Eventually, the trail turned suddenly into the woods from the road for a mile or so, and I found a very nice bit of shade with a good sitting log in this little section of single track, so I stopped to have lunch. Soon after that, the trail joined another dirt road, followed it up onto a higher plateau, and stayed on it for several more miles. Even when it seemed like a single track might return, it was just a way to get to another ATV track that had been eventually blocked to motor traffic but still looked like a dirt road.

It wasn’t until I was approaching the Yellowstone boundary that the single track returned for good. The boundary turned out to be a bit anticlimactic for how much advance planning is required to legally hike through Yellowstone. A tiny little boundary marker sign. And it’s not like this was not an official park trail. It gets plenty of traffic from CDTers. Do better, Park Service.

From the boundary, the next half mile is a steep climb for some reason. You can see me get winded climbing it in the video. It levels out a bit after that and opens up. It’s not a very interesting section. Two miles of that and the trail enters Wyoming, leaving the “Zone of Death.” And here is where I left Idaho for the last time. There’s no official marker for the boundary, but a hiker made an unofficial one.

There were quite a few nobos coming out of the park as I came in, but the last one I saw before I stopped for supper was the biggest surprise. It was Kaleidoscope from the PCT last year! In a brand new pair of tie-dye-colored shorts (and by brand new, I mean he probably hiked the whole CDT thus far in them). He was the same as ever: cheerful, fast, eager to get going, not much for small talk. The encounter started and ended so quickly, I didn’t even think to take a picture until he was already walking away.

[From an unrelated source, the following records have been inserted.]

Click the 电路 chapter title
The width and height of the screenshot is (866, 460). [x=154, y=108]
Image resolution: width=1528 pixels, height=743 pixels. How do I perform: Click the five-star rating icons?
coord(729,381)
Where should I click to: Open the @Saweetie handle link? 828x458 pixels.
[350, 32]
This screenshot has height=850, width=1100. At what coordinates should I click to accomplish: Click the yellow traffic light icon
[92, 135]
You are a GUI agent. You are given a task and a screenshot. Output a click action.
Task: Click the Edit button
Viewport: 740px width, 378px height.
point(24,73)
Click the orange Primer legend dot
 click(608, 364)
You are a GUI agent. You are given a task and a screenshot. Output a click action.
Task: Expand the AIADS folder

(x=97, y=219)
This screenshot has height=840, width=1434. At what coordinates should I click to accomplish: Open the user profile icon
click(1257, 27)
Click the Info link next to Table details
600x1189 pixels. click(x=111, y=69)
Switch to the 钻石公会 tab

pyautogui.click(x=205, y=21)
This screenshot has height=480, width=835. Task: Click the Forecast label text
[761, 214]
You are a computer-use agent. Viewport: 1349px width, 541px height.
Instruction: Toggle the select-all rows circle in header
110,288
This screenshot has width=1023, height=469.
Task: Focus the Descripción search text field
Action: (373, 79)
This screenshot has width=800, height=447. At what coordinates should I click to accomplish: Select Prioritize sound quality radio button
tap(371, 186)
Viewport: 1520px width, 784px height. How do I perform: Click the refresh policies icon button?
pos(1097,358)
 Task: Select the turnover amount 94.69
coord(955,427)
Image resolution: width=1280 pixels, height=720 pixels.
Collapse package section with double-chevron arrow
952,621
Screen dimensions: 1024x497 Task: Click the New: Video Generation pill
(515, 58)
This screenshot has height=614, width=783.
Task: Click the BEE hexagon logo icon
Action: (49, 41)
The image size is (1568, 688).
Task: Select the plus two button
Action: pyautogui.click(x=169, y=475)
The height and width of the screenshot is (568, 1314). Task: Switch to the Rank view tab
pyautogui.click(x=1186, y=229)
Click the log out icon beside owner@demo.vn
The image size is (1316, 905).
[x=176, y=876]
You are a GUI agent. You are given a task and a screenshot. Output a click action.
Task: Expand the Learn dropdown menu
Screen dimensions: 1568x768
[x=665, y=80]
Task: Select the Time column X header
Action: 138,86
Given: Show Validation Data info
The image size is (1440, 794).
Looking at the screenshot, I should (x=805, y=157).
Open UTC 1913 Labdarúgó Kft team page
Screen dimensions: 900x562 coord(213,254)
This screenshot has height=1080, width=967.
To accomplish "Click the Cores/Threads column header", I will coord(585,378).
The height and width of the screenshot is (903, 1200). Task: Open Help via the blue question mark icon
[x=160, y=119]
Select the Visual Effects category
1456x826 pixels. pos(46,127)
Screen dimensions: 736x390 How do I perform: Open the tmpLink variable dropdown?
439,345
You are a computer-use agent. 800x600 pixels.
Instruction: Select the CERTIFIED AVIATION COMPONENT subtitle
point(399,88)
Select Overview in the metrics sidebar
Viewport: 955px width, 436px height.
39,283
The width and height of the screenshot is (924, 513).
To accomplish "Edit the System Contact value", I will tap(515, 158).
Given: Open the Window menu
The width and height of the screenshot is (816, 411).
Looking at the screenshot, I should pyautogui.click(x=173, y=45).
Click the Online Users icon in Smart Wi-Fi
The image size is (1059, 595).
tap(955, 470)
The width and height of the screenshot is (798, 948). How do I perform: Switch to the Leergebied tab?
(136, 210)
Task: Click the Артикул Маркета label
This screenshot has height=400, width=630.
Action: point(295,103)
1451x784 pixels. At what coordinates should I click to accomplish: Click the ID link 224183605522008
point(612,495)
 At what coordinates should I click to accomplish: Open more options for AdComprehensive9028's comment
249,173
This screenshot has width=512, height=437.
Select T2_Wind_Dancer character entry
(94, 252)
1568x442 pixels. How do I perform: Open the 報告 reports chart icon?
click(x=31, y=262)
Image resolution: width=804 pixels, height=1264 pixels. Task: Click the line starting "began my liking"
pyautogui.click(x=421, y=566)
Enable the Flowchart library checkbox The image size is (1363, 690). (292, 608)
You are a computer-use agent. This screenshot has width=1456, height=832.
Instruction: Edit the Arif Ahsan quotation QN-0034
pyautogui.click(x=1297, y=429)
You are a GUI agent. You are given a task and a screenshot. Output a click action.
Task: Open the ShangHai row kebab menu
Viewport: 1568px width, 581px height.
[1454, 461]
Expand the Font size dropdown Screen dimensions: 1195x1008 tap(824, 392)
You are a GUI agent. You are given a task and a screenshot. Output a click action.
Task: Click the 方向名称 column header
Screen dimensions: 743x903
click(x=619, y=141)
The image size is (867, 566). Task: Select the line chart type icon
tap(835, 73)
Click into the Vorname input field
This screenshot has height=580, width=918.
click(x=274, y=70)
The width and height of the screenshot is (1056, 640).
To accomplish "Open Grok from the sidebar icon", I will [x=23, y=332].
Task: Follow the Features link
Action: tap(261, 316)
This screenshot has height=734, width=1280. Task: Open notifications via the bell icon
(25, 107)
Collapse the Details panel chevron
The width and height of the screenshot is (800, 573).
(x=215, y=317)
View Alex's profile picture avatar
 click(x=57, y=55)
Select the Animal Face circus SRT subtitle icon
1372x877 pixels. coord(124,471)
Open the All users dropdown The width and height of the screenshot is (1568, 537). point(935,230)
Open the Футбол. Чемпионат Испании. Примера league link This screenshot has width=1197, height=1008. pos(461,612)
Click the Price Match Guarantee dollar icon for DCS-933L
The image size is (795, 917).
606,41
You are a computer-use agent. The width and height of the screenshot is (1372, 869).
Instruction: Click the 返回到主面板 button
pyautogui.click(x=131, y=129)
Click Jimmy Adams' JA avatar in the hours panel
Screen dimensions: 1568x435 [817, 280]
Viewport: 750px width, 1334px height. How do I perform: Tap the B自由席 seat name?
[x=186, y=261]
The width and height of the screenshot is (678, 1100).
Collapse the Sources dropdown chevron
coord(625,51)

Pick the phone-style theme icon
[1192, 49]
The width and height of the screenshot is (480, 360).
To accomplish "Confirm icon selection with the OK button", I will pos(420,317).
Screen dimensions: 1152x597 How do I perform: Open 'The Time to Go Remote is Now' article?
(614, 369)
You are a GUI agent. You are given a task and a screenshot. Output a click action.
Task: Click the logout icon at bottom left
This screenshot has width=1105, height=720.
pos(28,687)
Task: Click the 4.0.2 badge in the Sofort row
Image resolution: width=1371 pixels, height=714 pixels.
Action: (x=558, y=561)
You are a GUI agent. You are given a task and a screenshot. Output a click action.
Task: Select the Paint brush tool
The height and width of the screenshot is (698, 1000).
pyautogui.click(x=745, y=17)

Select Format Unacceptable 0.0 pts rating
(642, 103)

Anyway, I stopped right after that, just before 6, on a log in the shadow of a tree. I had enough water for dinner plus enough to get the last 4 miles to camp if I filtered the last of the mud in the bag. With some babysitting, I managed to get all of it filtered in the time it took to treat my entree and use the result to make dessert. I accompanied dinner with the last can of cider packed out of West Yellowstone, or 90% of it anyway, since it did explode on opening and pushed foam out with such force that trying to suck it up just pushed it down my windpipe. Not very effective.

From there it was a relatively flat 3 miles to Summit Lake campground. I started seeing and smelling signs of the volcanic nature of the park. There were white flats where plants weren’t growing that were dry and smelled of sulfur.

But that didn’t stop Summit Lake from being wet and beautiful and full of life when I reached it. The clear, calm water was a lovely contrast to the muddy pond swarmed with yellow jackets I had spent the morning next to. After dropping my food and attractants in the food storage area, I wandered around until I found a nice flat spot not too far from the water. I set up and then went to collect some of that good clear stuff. Then I turned it brown through backflushing my filter into it until it was flowing well enough to fill my clean water bag.

I thought I would see Windy camping nearby since he said he was going to try to stay in official campsites, but it turned out I had the whole lake to myself. Not counting the wild animals of course. From there, it was 8 miles to the Geyser Hill boardwalk, 10 miles to Old Faithful Village, and 21.2 miles to my next campsite. In other words, I could get up early, spend some time hanging out with the geysers and the town food, and still have no trouble getting to camp at a reasonable hour. It was going to be another warm clear day following another warm clear night. Nothing but fun to look forward to.